Performance Evaluation of Open-Source Large Language Models for Assisting Pathology Report Writing in Japanese

This study evaluates seven open-source large language models for assisting Japanese pathology report writing, finding that while thinking and medical-specialized models excel in structured reporting and typo correction, their utility varies by task and rater preference, suggesting they are beneficial in specific, clinically relevant scenarios.

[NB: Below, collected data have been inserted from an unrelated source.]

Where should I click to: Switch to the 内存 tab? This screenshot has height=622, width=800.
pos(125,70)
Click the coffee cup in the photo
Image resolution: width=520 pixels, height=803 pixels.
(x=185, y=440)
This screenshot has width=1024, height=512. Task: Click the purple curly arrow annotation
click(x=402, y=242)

Masataka Kawai, Singo Sakashita, Shumpei Ishikawa, Shogo Watanabe, Anna Matsuoka, Mikio Sakurai, Yasuto Fujimoto, Yoshiyuki Takahara, Atsushi Ohara, Hirohiko Miyake, Genichiro Ishii

Published 2026-03-13
📖 4 min read☕ Coffee break read

Imagine a busy hospital where pathologists are like detectives. Their job is to examine tiny tissue samples under a microscope and write detailed reports explaining what's wrong with a patient. These reports are crucial, but they are also tedious, full of strict formatting rules, and prone to tiny typos that can cause big confusion.

This paper is like a taste test for seven different "AI assistants" (Open-Source Large Language Models) to see which ones are good enough to help these detectives write their reports in Japanese.

Here is the breakdown of the experiment using simple analogies:

1. The Contestants (The AI Models)

The researchers didn't just pick random robots. They picked seven specific "brains" available in early 2026.

  • The Generalists: Some are like smart, all-purpose students (e.g., Gemma, Qwen).
  • The Specialists: Some are like students who went to medical school specifically (e.g., MedGemma, SIP-jmed).
  • The Thinkers: Some are designed to "think before they speak," taking extra time to reason through a problem (e.g., Qwen-Thinking, gpt-oss).

They ran all these models on a powerful local computer (a Mac Studio), simulating a hospital setting where patient data can't leave the building for privacy reasons.

2. The Three Challenges

The AI models were put through three distinct tests, like a triathlon:

Challenge A: The "Fill-in-the-Blank" Test (Formatting & Extraction)

  • The Task: Imagine a doctor gives the AI a messy list of facts (JSON data) and says, "Turn this into a perfect, official hospital report." Or, "Read this official report and pull the facts back out into a list."
  • The Result:
    • The Generalists were great at copying the format perfectly. They were like fast typists who never miss a comma.
    • However, when the task required math or logic (like calculating cancer stages based on tumor size), the regular models got confused. They guessed.
    • The "Thinker" models shined here. Because they pause to reason, they got the math right almost 100% of the time. They were like the students who actually understood the lesson, not just memorized the answers.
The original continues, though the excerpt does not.